**Instructions to follow:** Word for word, repeat each line of the listing below.

Records for processing section start

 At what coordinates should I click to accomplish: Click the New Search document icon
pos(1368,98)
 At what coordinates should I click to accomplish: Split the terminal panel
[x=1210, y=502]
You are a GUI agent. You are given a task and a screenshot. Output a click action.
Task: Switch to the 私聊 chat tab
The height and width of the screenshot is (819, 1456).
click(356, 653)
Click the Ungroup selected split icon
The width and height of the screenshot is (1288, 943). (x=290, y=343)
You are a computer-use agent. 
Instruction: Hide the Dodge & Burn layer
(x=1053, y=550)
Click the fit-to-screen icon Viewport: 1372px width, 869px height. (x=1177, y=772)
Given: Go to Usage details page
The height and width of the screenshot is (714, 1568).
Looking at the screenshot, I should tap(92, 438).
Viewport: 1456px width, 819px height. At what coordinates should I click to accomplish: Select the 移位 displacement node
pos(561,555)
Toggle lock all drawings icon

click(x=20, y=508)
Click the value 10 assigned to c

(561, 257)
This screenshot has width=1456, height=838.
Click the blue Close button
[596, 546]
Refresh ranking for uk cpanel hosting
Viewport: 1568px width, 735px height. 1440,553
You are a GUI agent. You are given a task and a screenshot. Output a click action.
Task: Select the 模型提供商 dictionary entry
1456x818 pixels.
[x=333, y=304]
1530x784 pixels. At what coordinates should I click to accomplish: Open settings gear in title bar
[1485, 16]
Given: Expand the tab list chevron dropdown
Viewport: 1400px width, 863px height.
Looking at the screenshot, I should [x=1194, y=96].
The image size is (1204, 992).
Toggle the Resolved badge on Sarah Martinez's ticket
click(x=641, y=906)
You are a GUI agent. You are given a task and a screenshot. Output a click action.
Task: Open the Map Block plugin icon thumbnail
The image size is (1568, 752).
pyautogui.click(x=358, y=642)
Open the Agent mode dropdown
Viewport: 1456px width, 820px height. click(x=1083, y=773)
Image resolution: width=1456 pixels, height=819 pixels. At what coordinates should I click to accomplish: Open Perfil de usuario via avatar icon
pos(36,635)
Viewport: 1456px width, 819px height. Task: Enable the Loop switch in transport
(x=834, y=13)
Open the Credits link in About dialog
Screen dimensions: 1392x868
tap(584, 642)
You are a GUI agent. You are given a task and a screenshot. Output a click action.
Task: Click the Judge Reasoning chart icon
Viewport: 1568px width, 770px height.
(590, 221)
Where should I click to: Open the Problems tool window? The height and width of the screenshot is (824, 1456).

Records for processing section end

**Written response:**
 At what coordinates should I click to accomplish: Click the New Search document icon
pos(1368,98)
 At what coordinates should I click to accomplish: Split the terminal panel
[x=1210, y=502]
You are a GUI agent. You are given a task and a screenshot. Output a click action.
Task: Switch to the 私聊 chat tab
The height and width of the screenshot is (819, 1456).
click(356, 653)
Click the Ungroup selected split icon
The width and height of the screenshot is (1288, 943). (x=290, y=343)
You are a computer-use agent. 
Instruction: Hide the Dodge & Burn layer
(x=1053, y=550)
Click the fit-to-screen icon Viewport: 1372px width, 869px height. (x=1177, y=772)
Given: Go to Usage details page
The height and width of the screenshot is (714, 1568).
Looking at the screenshot, I should tap(92, 438).
Viewport: 1456px width, 819px height. At what coordinates should I click to accomplish: Select the 移位 displacement node
pos(561,555)
Toggle lock all drawings icon

click(x=20, y=508)
Click the value 10 assigned to c

(561, 257)
This screenshot has width=1456, height=838.
Click the blue Close button
[596, 546]
Refresh ranking for uk cpanel hosting
Viewport: 1568px width, 735px height. 1440,553
You are a GUI agent. You are given a task and a screenshot. Output a click action.
Task: Select the 模型提供商 dictionary entry
1456x818 pixels.
[x=333, y=304]
1530x784 pixels. At what coordinates should I click to accomplish: Open settings gear in title bar
[1485, 16]
Given: Expand the tab list chevron dropdown
Viewport: 1400px width, 863px height.
Looking at the screenshot, I should [x=1194, y=96].
The image size is (1204, 992).
Toggle the Resolved badge on Sarah Martinez's ticket
click(x=641, y=906)
You are a GUI agent. You are given a task and a screenshot. Output a click action.
Task: Open the Map Block plugin icon thumbnail
The image size is (1568, 752).
pyautogui.click(x=358, y=642)
Open the Agent mode dropdown
Viewport: 1456px width, 820px height. click(x=1083, y=773)
Image resolution: width=1456 pixels, height=819 pixels. At what coordinates should I click to accomplish: Open Perfil de usuario via avatar icon
pos(36,635)
Viewport: 1456px width, 819px height. Task: Enable the Loop switch in transport
(x=834, y=13)
Open the Credits link in About dialog
Screen dimensions: 1392x868
tap(584, 642)
You are a GUI agent. You are given a task and a screenshot. Output a click action.
Task: Click the Judge Reasoning chart icon
Viewport: 1568px width, 770px height.
(590, 221)
Where should I click to: Open the Problems tool window? The height and width of the screenshot is (824, 1456).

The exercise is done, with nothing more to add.